I was never loyal, except to my own pleasure zone

Está tocando Placebo en Madrid ahora mismo. Cuando me enteré de que se dignaban a tocar en concierto propio en Madrid, por primera vez desde 2003 (concierto de la gira del Sleeping Ghosts al que fui con mi hermana, menor de edad, pintarrajeándome la cara para que en la puerta de La Riviera no me pidieran el DNI), hice un corte de manga magistral a la pantalla del ordenador. Cuando vi que la gente se compraba la entrada y comentaban que uy, que qué bien, “Después de todo, 12 años sin pisar Madrid” o “¡Pero si tocarán sus canciones míticas!“, reproducía más cortes de manga mentales frente a cada uno de los argumentos por los que la gente se animaba a ir.
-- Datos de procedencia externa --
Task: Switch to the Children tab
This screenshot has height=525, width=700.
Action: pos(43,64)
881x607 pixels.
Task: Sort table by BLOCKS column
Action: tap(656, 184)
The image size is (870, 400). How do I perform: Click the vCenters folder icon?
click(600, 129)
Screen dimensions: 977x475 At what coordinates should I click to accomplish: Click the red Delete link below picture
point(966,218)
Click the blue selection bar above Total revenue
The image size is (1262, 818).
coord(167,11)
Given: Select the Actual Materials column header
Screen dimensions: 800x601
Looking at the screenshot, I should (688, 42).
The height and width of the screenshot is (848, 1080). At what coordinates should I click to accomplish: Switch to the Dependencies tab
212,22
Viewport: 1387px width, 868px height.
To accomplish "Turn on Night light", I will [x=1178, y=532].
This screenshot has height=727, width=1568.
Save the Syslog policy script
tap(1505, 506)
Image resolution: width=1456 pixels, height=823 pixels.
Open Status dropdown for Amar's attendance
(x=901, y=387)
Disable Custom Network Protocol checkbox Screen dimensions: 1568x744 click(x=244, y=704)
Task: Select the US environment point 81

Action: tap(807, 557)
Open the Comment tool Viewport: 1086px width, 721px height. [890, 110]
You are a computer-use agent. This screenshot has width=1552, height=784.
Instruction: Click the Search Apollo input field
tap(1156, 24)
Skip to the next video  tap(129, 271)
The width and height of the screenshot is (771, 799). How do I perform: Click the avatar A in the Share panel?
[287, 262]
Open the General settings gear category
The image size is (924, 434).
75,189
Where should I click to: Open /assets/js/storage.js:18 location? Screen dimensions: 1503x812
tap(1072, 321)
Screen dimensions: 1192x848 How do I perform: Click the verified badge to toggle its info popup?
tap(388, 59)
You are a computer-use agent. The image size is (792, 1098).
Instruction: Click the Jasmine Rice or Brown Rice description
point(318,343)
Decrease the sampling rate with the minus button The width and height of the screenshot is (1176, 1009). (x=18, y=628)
En su día, hará un año y algo, ya resumí la base de este resentimiento tan sentío, por Facebook:

Madre mía, Placebo. Eres la mayor decepción de mi vida.

Eres ese amor platónico del que no tenías medida (Without You I’m Nothing), junto al que viviste tus primeros orgasmos personalizados (Black Market Music), al lado del cual descubriste el bizarrismo como encanto adolescente (el homónimo Placebo), con el que te iniciaste en la madurez del oscurantismo electrónico pasional (Sleeping Ghosts) y con quien incluso persististe, con encanto inocente, tras darte cuenta de que empezabais a ir por caminos distintos (Meds)…

….y al que te encuentras por la calle años más tarde, cercano a los cuarenta, en un intento de atractivo pero circulando sistemáticamente detrás de jovencitas por debajo del cuarto de siglo, socarrón, marcándosele las primeras arrugas al reírse de sus propias bromas de mierda, incitándote a revivir cenizas de lo que fue en su día y ahora reproduce con un tufo pestilente, graso, sórdido.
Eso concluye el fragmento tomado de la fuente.